Copy out every one of the rows below word for word, keeping each line as it is.

--------------------------------

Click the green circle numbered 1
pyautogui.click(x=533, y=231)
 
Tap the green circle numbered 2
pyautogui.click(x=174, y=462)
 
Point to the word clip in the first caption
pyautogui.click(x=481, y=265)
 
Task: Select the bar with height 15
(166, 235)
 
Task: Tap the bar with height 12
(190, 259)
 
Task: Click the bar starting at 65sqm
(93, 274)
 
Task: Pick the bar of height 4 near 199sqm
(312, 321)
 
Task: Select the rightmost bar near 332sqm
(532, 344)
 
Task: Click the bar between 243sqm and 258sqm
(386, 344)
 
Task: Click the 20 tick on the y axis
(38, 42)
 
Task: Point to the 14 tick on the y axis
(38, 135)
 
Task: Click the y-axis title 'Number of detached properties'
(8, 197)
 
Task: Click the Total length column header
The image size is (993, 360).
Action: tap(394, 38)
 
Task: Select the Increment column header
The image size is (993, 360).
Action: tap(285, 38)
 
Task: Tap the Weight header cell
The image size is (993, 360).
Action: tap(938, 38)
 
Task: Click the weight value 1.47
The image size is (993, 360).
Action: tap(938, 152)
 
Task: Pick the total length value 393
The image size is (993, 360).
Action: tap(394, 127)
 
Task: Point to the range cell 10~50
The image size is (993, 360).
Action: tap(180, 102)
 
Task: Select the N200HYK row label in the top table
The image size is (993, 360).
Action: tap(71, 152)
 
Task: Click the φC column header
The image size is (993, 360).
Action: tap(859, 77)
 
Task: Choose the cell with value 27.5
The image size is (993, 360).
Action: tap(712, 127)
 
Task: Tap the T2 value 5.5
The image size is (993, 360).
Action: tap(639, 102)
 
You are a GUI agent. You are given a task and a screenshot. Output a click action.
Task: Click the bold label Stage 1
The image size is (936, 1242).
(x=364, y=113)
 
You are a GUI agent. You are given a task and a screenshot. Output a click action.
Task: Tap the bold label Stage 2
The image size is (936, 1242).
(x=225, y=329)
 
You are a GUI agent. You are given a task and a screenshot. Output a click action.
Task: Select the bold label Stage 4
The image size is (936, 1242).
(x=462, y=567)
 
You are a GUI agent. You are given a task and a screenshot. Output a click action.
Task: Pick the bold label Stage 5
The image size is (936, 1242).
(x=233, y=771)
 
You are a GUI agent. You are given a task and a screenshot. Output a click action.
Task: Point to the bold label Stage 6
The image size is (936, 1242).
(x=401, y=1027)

--------------------------------

**Written solution:**
Click the green circle numbered 1
pyautogui.click(x=533, y=231)
 
Tap the green circle numbered 2
pyautogui.click(x=174, y=462)
 
Point to the word clip in the first caption
pyautogui.click(x=481, y=265)
 
Task: Select the bar with height 15
(166, 235)
 
Task: Tap the bar with height 12
(190, 259)
 
Task: Click the bar starting at 65sqm
(93, 274)
 
Task: Pick the bar of height 4 near 199sqm
(312, 321)
 
Task: Select the rightmost bar near 332sqm
(532, 344)
 
Task: Click the bar between 243sqm and 258sqm
(386, 344)
 
Task: Click the 20 tick on the y axis
(38, 42)
 
Task: Point to the 14 tick on the y axis
(38, 135)
 
Task: Click the y-axis title 'Number of detached properties'
(8, 197)
 
Task: Click the Total length column header
The image size is (993, 360).
Action: tap(394, 38)
 
Task: Select the Increment column header
The image size is (993, 360).
Action: tap(285, 38)
 
Task: Tap the Weight header cell
The image size is (993, 360).
Action: tap(938, 38)
 
Task: Click the weight value 1.47
The image size is (993, 360).
Action: tap(938, 152)
 
Task: Pick the total length value 393
The image size is (993, 360).
Action: tap(394, 127)
 
Task: Point to the range cell 10~50
The image size is (993, 360).
Action: tap(180, 102)
 
Task: Select the N200HYK row label in the top table
The image size is (993, 360).
Action: tap(71, 152)
 
Task: Click the φC column header
The image size is (993, 360).
Action: tap(859, 77)
 
Task: Choose the cell with value 27.5
The image size is (993, 360).
Action: tap(712, 127)
 
Task: Tap the T2 value 5.5
The image size is (993, 360).
Action: tap(639, 102)
 
You are a GUI agent. You are given a task and a screenshot. Output a click action.
Task: Click the bold label Stage 1
The image size is (936, 1242).
(x=364, y=113)
 
You are a GUI agent. You are given a task and a screenshot. Output a click action.
Task: Tap the bold label Stage 2
The image size is (936, 1242).
(x=225, y=329)
 
You are a GUI agent. You are given a task and a screenshot. Output a click action.
Task: Select the bold label Stage 4
The image size is (936, 1242).
(x=462, y=567)
 
You are a GUI agent. You are given a task and a screenshot. Output a click action.
Task: Pick the bold label Stage 5
The image size is (936, 1242).
(x=233, y=771)
 
You are a GUI agent. You are given a task and a screenshot. Output a click action.
Task: Point to the bold label Stage 6
The image size is (936, 1242).
(x=401, y=1027)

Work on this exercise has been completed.